The U.S. Fish and Wildlife Service removed an 83-foot dam on a Montgomery County creek Wednesday as part of its effort to improve habitat for rare aquatic animals.
The retired dam on Densons Creek, a tributary of the Little River, was built more than 50 years ago to supply water for the town of Troy. The town owns a 173-acre nature preserve around the site.
Removing it opens three miles of streams to fish and other animals whose movements it blocked. Among them are the Savannah lilliput and four other state-endangered mussels, a fish called the Carolina redhorse and American eels.
Fish and Wildlife worked with the advocacy group American Rivers and others, including local landowners, on the project. Its part of a larger effort to restore the streams of the Little River watershed, which flows to the larger Pee Dee River.

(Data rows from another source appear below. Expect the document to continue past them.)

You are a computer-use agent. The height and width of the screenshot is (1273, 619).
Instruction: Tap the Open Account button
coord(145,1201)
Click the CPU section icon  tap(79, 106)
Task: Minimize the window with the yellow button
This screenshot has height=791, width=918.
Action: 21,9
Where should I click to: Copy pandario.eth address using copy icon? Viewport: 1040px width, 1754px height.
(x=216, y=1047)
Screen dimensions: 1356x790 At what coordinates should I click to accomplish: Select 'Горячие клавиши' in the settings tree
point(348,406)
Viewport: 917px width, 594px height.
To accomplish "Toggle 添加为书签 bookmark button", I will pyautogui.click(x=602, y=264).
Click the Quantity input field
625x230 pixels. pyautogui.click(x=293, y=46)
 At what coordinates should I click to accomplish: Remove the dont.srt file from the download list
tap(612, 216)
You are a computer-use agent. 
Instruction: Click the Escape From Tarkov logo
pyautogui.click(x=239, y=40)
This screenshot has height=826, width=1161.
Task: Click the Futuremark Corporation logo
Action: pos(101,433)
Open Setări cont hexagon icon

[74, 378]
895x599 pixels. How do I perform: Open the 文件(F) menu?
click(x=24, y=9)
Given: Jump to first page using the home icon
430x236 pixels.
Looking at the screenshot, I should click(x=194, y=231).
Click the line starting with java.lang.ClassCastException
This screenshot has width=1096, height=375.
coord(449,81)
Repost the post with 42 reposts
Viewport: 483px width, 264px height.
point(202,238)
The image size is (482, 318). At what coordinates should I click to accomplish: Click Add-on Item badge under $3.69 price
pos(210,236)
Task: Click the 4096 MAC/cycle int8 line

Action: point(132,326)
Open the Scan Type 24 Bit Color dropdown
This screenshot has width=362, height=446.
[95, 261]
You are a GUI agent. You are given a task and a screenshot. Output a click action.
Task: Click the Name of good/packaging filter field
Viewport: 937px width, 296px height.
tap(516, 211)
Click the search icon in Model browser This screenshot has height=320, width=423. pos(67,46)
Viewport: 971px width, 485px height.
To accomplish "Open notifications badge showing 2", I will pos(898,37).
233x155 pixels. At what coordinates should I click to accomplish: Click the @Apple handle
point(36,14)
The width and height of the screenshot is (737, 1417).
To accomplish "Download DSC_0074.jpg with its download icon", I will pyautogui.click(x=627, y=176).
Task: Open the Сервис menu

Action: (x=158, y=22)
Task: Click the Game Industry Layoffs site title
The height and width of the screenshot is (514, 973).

In removing a decrepit dam, we gain a tremendous amount of habitat restoration for relatively little effort, said project manager Laura Fogo, a Fish and Wildlife biologist. A privately owned dam nearby also was removed this week.
Dams were built across the state in the past two centuries to power mills. Now many are obsolete but still block the passage of migratory fish such as eels, limiting them to a fraction of their historic range.
The 1997 removal of the Quaker Neck dam on the Neuse River southeast of Raleigh began a move to take out small, unused dams across the state.